▶ **SOURCE TEXT**:
[Start of section]

First, plot the VEP consequences of somatic variants in this donor used to infer the clonal tree.
joxm_config <- as_data_frame(cell_assign_joxm$full_tree$Z)
joxm_config[["var_id"]] <- rownames(cell_assign_joxm$full_tree$Z)
exome_sites_joxm <- inner_join(exome_sites, joxm_config)
exome_sites_joxm[["clone_presence"]] <- ""
for (cln in colnames(cell_assign_joxm$full_tree$Z)[-1]) {
exome_sites_joxm[["clone_presence"]][
as.logical(exome_sites_joxm[[cln]])] <- paste(
exome_sites_joxm[["clone_presence"]][
as.logical(exome_sites_joxm[[cln]])], cln, sep = "&")
}
exome_sites_joxm[["clone_presence"]] <- gsub("^&", "",
exome_sites_joxm[["clone_presence"]])

[End of section]

Extracted data lines
[Start of section]

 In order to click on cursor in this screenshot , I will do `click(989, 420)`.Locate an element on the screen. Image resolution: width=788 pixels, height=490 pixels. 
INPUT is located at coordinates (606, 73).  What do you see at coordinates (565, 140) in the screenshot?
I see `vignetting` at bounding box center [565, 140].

[End of section]

▶ **ACTION ITEM**: According to the R code excerpt, what should be plotted first? These lines come from a separate source.

▶ **WRITTEN ANSWER**: The VEP consequences of somatic variants in this donor used to infer the clonal tree.